§ **Exercise requirements**
The whole listing, please: repeat it exactly, with the pictures left out.

§ **Given data**
****
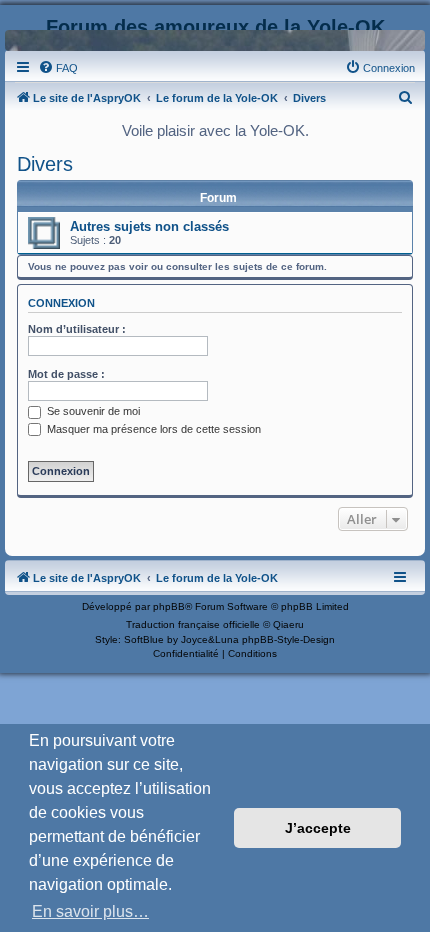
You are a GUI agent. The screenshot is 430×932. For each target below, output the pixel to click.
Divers (45, 164)
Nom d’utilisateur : (77, 329)
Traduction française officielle (193, 624)
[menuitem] (58, 68)
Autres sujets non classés (149, 226)
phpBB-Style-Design (288, 639)
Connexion (61, 303)
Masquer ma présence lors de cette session (152, 429)
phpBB (169, 606)
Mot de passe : (66, 374)
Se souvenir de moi (92, 411)
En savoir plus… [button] (90, 911)
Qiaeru (288, 624)
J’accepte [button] (318, 828)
****
§ **Answer section**
You are a GUI agent. The screenshot is 430×932. For each target below, output the pixel to click.
Divers (45, 164)
Nom d’utilisateur : (77, 329)
Traduction française officielle (193, 624)
[menuitem] (58, 68)
Autres sujets non classés (149, 226)
phpBB-Style-Design (288, 639)
Connexion (61, 303)
Masquer ma présence lors de cette session (152, 429)
phpBB (169, 606)
Mot de passe : (66, 374)
Se souvenir de moi (92, 411)
En savoir plus… [button] (90, 911)
Qiaeru (288, 624)
J’accepte [button] (318, 828)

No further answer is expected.